The Secretariat of the Enlarged Partial Agreement on Sport (EPAS) participated in the 8th Steering Committee meeting of the International Partnership Against Corruption on Sport (IPACS), held on 8 November 2022 in Lausanne, Switzerland.
The objectives of the meeting were to present the work of IPACS, assess its progress and discuss the next steps. In particular, the four IPACS Task Forces presented the outcomes of their respective work on Reducing the Risk of Corruption in Procurement, Integrity and Major Sport Events, Good Governance and Co-operation between law enforcement and criminal justice authorities and sports organisations.
Sophie Kwasny, Executive Secretary of EPAS, presented the Sport Governance Benchmark prepared by Task Force 3, which is coordinated and supported by the Council of Europe. This ambitious and comprehensive benchmark is recognised by both the international sports movement and governments, and applicable at international and national levels. It focuses on five dimensions: Transparency, Integrity, Democracy, Development and Solidarity, and Checks and Balance/Control Mechanisms. To accompany the benchmark, Task Force 3 developed guidelines for each dimension to support national and international sports organisations in the practical implementation of good governance.
The Steering Committee meeting was the occasion for all IPACS stakeholders to take stock of this important work and look into the next steps aimed at promoting the Guidelines to national public authorities and to international and national sports organisations. Other items on the agenda included the expansion of the membership of the Steering Committee and the launch of a new IPACS initiative, the Frontline Criminal Justice and Sport (Frontrunners) Network.
IPACS is an informal network bringing together intergovernmental organisations, international sports organisations and governments, combining the efforts of the various stakeholders in the fight against corruption in the governance of sport.
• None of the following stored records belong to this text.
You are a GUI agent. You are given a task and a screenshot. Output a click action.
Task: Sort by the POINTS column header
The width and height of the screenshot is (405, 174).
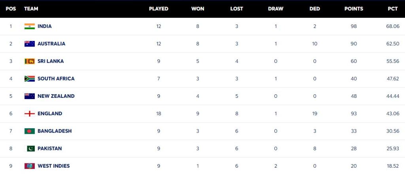354,9
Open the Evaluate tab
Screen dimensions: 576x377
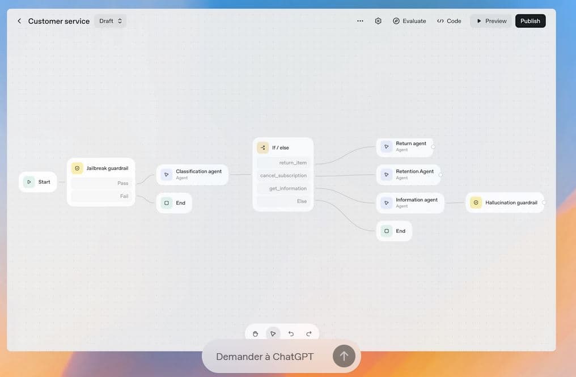[x=409, y=21]
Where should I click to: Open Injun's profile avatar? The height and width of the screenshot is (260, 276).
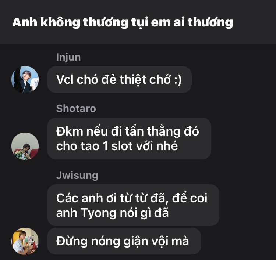25,80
It came about based on the knowledge that corruption in sport is a complicated and trans-border phenomenon, requiring urgent concerted effort at the international level between governments, intergovernmental organisations and sports organisations.
EPAS’s commitment to promote integrity in sport governance stems from Article 8.1.c of the Revised European Sports Charter: “‘Sport integrity’ encompasses the components of personal, competitive and organisational integrity. Threats to sports integrity include criminal offences such as corruption, fraud and coercion, but also violations of statutory and disciplinary regulations and unethical behaviour. The pursuit of sport integrity should thus commit all stakeholders and […] inspire a governance of sport that is compliant with the principles of transparency, integrity, democracy, development and solidarity, which should be secured by checks and balances and control mechanisms.”